Jere Hribar

Personal information
- National team: Croatia
- Born: 19 January 2004 (age 22) Split, Croatia
- Height: 2.03 m (6 ft 8 in)

Sport
- Sport: Swimming
- Strokes: Freestyle
- College team: LSU Tigers

Medal record
Men's swimming
Representing Croatia
| Event | 1st | 2nd | 3rd |
| European Championships (LC) | 0 | 0 | 1 |
| European Championships (SC) | 1 | 1 | 1 |
| World Junior Championships | 0 | 1 | 1 |
| European Junior Championships | 0 | 0 | 1 |
| Total | 1 | 2 | 4 |
European Championships (LC)
| Bronze medal – third place | 2026 Paris | 4×100 m freestyle |
European Championships (SC)
| Gold medal – first place | 2025 Lublin | 50 m freestyle |
| Silver medal – second place | 2025 Lublin | 100 m freestyle |
| Bronze medal – third place | 2025 Lublin | 4×50 m freestyle |
World Junior Championships
| Silver medal – second place | 2022 Lima | 100 m freestyle |
| Bronze medal – third place | 2022 Lima | 50 m freestyle |
European U-23 Championships
| Silver medal – second place | 2025 Samorin | 100 m freestyle |
European Junior Championships
| Silver medal – second place | 2022 Otopeni | 50 m freestyle |

= Jere Hribar =

Croatian swimmer (born 2004)

Jere Hribar (born 19 January 2004) is a Croatian competitive swimmer. He is the 2022 World Junior Championships silver medalist in the 100-metre freestyle and bronze medalist in the 50-metre freestyle. At the 2022 European Junior Championships, he won the gold medal in the 50-metre freestyle. Hribar also competed for Croatia at the 2024 Summer Olympics in the men's 50-metre freestyle event.

==Background==
Hribar was born 19 January 2004 in Croatia. In the autumn of 2022, he committed to attending Louisiana State University for college and competing for the LSU Tigers swim team beginning in the autumn of 2023.

==Career==
===2021–2022===
At the 2021 European Junior Swimming Championships, held in July in Rome, Italy, Hribar helped an achieve a seventh-place finish in the final of the 4×100-metre freestyle relay, swimming the first leg of the relay in 51.00 seconds to contribute to the final time of 3:22.64, and placed eighth in the final of the 50-metre freestyle with a time of 23.03 seconds and 21st in the preliminary heats of the 100-metre freestyle with a time of 51.22 seconds. The following year, at the 2022 European Junior Swimming Championships held in July in Otopeni, Romania, he swam a time of 50.44 seconds for the first leg of the 4×100-metre freestyle relay in the final before the second leg swimmer left early with a -0.04 reaction time and the final relay time of 3:21.63 was deemed ineligible by LEN officials and the relay results were disqualified. Day two of competition, he helped achieve an eighth-place finish and set a new Croatian record in the final of the 4×100-metre mixed freestyle relay, contributing a time of 50.27 seconds for the first leg of the relay to the final mark of 3:34.28. Two days later, he won the silver medal in the 50-metre freestyle with a time of 22.55 seconds in the final, after swimming a personal best time of 22.32 seconds in the preliminaries one day prior. In his final two events, he tied Davide Passafaro of Italy for eleventh-place in the semifinals of 100-metre freestyle with a time of 50.73 seconds on day five and was disqualified in the preliminaries of the 4×100-metre medley relay on day six.

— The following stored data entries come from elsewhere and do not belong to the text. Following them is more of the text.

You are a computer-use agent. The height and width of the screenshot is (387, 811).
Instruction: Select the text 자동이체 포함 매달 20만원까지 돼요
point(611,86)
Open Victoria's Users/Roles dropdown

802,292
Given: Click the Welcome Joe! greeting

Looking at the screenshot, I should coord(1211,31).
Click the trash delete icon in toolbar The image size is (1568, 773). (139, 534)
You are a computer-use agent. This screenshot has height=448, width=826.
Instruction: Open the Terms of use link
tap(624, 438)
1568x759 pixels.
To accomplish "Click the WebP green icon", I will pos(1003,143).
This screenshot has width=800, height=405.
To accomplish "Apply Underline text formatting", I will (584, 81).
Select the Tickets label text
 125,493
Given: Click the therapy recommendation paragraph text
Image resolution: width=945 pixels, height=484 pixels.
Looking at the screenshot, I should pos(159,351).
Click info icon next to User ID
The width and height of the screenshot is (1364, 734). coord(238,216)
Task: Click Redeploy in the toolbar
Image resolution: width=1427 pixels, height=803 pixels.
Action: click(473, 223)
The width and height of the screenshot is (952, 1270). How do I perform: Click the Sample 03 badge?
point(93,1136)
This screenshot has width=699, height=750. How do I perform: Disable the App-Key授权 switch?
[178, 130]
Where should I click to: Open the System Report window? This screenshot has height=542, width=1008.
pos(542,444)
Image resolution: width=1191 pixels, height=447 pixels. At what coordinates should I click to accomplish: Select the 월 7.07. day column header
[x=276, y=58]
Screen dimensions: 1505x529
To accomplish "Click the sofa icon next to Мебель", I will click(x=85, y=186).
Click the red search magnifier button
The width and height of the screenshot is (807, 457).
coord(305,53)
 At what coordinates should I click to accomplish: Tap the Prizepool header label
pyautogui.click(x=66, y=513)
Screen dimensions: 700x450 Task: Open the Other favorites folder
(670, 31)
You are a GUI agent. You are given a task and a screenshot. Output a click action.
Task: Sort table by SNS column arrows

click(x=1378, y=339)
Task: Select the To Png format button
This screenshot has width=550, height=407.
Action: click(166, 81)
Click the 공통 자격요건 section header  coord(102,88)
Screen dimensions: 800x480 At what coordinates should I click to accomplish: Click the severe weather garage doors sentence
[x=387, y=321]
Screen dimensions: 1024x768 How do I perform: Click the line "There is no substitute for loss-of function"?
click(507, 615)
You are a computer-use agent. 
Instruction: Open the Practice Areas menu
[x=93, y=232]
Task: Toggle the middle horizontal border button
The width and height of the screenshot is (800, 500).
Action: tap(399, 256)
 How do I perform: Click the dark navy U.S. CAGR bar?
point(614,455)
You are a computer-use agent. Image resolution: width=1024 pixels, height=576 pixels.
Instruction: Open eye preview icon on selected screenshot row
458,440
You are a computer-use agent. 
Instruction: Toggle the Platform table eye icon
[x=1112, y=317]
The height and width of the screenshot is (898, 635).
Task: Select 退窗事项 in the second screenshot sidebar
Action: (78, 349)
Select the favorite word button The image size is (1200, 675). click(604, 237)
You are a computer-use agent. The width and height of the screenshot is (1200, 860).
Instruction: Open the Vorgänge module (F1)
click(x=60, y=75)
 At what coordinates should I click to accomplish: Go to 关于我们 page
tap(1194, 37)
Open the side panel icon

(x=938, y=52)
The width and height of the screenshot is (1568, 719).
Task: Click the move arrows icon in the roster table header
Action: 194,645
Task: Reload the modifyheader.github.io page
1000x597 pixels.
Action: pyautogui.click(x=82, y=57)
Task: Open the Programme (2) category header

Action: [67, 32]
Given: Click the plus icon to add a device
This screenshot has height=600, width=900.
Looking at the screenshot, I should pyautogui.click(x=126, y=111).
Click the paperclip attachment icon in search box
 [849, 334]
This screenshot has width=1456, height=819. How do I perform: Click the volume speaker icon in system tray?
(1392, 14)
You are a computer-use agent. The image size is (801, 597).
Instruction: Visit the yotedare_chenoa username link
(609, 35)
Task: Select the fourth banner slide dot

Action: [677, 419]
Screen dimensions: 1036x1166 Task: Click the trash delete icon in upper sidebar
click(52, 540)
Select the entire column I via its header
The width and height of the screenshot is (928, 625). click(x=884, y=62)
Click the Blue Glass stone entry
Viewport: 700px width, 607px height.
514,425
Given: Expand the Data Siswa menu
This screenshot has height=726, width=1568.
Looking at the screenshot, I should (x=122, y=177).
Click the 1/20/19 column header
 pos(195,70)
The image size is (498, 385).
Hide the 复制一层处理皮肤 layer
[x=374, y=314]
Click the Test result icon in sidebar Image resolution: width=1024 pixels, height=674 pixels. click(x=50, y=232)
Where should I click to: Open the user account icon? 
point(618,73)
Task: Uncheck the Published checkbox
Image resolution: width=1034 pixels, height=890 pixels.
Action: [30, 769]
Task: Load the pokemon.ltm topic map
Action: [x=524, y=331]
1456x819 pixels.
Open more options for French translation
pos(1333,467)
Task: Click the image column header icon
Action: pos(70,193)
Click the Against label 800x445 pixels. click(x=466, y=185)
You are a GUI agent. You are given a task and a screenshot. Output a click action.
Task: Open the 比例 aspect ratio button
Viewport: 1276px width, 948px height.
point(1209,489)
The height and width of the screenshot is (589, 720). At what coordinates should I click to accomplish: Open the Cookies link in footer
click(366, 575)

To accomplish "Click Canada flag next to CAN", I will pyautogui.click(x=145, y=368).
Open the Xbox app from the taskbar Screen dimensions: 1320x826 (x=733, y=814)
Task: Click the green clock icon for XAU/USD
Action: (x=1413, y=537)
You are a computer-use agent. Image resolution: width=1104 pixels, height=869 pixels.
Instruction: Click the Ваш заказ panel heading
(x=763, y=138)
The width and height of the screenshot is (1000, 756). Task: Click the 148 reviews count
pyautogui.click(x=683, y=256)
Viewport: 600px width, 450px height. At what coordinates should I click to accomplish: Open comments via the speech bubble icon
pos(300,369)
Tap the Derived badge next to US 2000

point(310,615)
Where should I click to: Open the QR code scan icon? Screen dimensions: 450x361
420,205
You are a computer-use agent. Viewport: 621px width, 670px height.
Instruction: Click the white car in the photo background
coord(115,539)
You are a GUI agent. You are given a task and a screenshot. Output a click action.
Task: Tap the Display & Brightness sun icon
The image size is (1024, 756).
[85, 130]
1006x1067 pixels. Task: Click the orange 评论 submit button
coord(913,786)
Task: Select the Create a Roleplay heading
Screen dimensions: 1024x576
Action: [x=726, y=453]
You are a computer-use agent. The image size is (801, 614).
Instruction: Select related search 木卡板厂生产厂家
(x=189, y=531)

====2022 World Junior Championships====

Starting his competition on day three at the 2022 FINA World Junior Swimming Championships, held in August and September in Lima, Peru, Hribar ranked second in the morning preliminary heats of the 50-metre freestyle with a time 22.42 seconds and qualified for the semifinals. For the evening semifinals, he finished in a time of 22.35 seconds and qualified for the final ranking first. In the event final the following day, he finished 0.59 seconds behind Diogo Ribeiro of Portugal and 0.04 seconds behind Nikolas Antoniou of Cyprus with a time of 22.55 seconds to win the bronze medal. For the morning preliminary heats of his second and final event, the 100-metre freestyle, the following morning, he qualified for the semifinals with a time of 50.29 seconds and overall seventh-rank. He swam a 50.12 in the evening semifinals, qualifying for the final ranking third. In the final, he won the silver medal with a personal best time of 49.37 seconds, finishing 2.24 seconds behind gold medalist David Popovici of Romania and 0.54 seconds ahead of silver medalist Nikolas Antoniou.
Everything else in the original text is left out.